A silence, electric with surprise, settled between the two women. At length, Leliana ventured, "Inquisitor...are you so sure that is wise? We are in the middle of rebuilding…"

"I know, but─" Velatha pulled up short, unsure how to continue her thought without sounding too selfish. It was selfish, she knew, to want to run off to find her former lover when the world still asked so much of her, even if she had repeatedly risked her own life to save the lives of...well, everybody. There really was no good way to say, "I saved your arse, so give me this one."

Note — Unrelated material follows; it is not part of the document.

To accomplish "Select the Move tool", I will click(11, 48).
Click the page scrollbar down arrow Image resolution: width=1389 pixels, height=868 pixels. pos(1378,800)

Leliana, thankfully, seemed to sense exactly what was moving through her head. Her concerned expression softened into a small, knowing smile, and her voice lowered slightly. "The report is two days old, but the temple holds many secrets. If I send word now, my people could intercept him before he vanishes again."

Velatha turned her pale eyes onto her spymaster's, mingled hope and sympathy staring back at her. It was all she could do to keep her own disappointment out of her gaze. She knew that Leliana was right, that there was still too much to be done for her to go running off for no reason, but that didn't mean she couldn't want to.

After a long moment, the Inquisitor steeled herself, took a subtle deep breath, and said, "No, don't intercept him. Have them watch for now. I want to know why he returned to that temple."

Leliana's ginger eyebrows lofted. "You suspect he is up to something, Inquisitor?" she asked.

Velatha set her jaw against the knot in her stomach. Turning her back on her advisor, she began to move off toward the door to her chambers. Quietly, but loudly enough for her voice to carry, she said, "I have no doubt."


Varric sat at one of the tables lining Skyhold's main hall, Iron Bull to his left, Cole to his right. The hall was shrouded in darkness; at the dwarf's insistence, the candles upon the table remained unlit.

"Trust me, we need the element of surprise," he had explained.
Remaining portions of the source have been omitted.